Palaeontologists have found the first known example of a fossilised turtle embryo preserved inside an egg, an unusual time capsule from the Late Cretaceous.

Fossil turtle eggs are rare finds. Rarer still are fossil turtle embryos, the tiny bones that help experts connect fossil nests with the adult species. “Turtle eggs are usually small, the eggshell is often paper thin, and the embryonic bones are fragile and tiny,” says Darla Zelenitsky at the University of Calgary in Canada, who was an author on the study.

The egg from a land-dwelling turtle was found by a farmer in Henan Province, China, who donated it to the China University of Geosciences in Wuhan. Researchers there and at other institutions worked together to take scans of the egg to see the microscopic bones inside. The palaeontologists also took sections of eggshell and imaged them under a scanning electron microscope to get a better look at their layers.

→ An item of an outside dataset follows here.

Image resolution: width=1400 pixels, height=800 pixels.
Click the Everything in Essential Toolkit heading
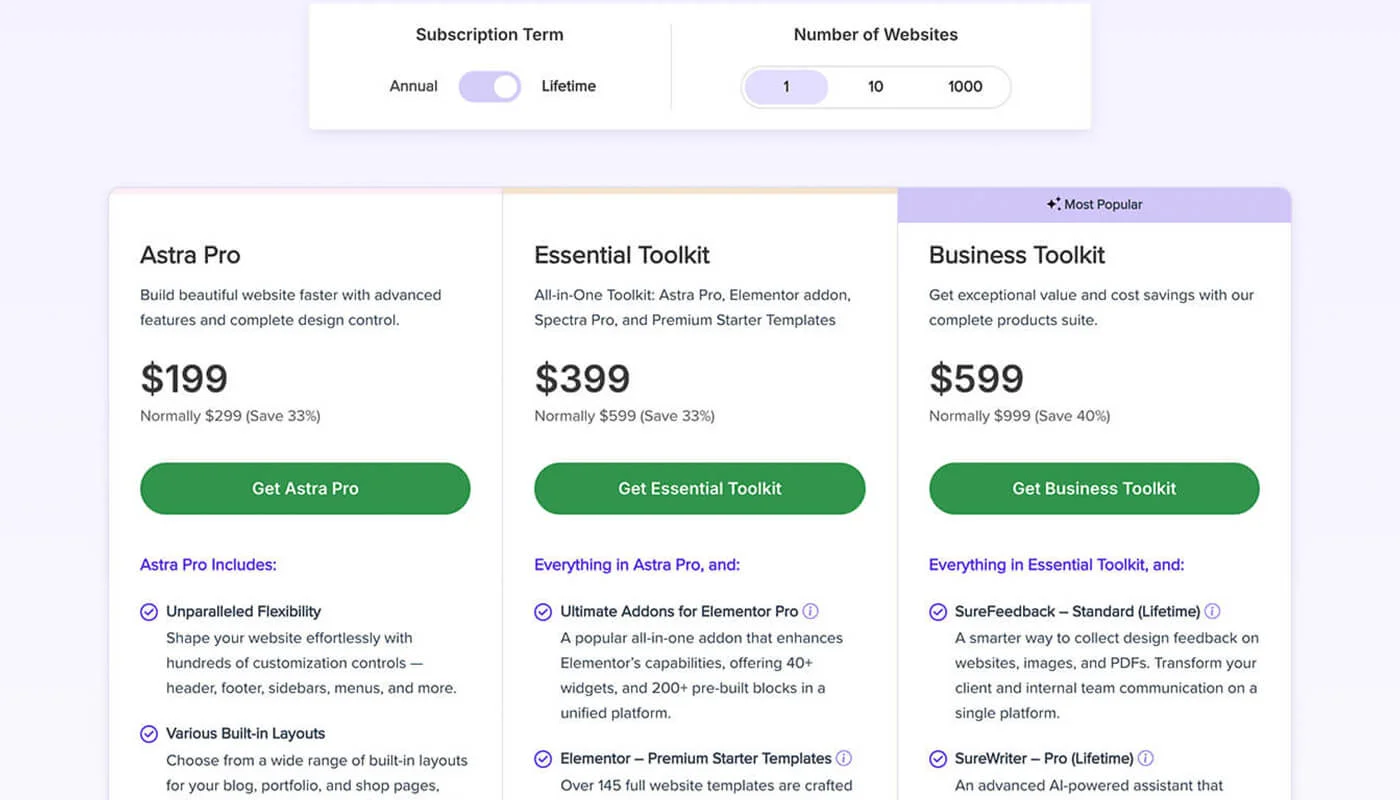click(x=1056, y=565)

The fossil is not only large for a turtle egg, but the shell is exceptionally thick. “The level of preservation is excellent,” says Gerardo Cordero at the University of Tübingen in Germany, who wasn’t involved in the work.

What’s truly remarkable is that the petrified egg, pictured below, contains the bones of an ancient turtle embryo, which indicate that the reptile belonged to an extinct group of land-dwelling turtles called Nanhsiungchelyidae.

Nanhsiungchelyid turtle egg containing baby turtle

A Nanhsiungchelyid turtle egg containing an embryo

Yuzheng Ke

The fossil egg also holds clues to the ancient environment the turtle inhabited around 85 million years ago. The egg’s thickness resembles an ostrich egg’s more than a turtle’s, says Zelenitsky. That hints at a dry environment where turtles would have had to dig deep to find a nearby water source.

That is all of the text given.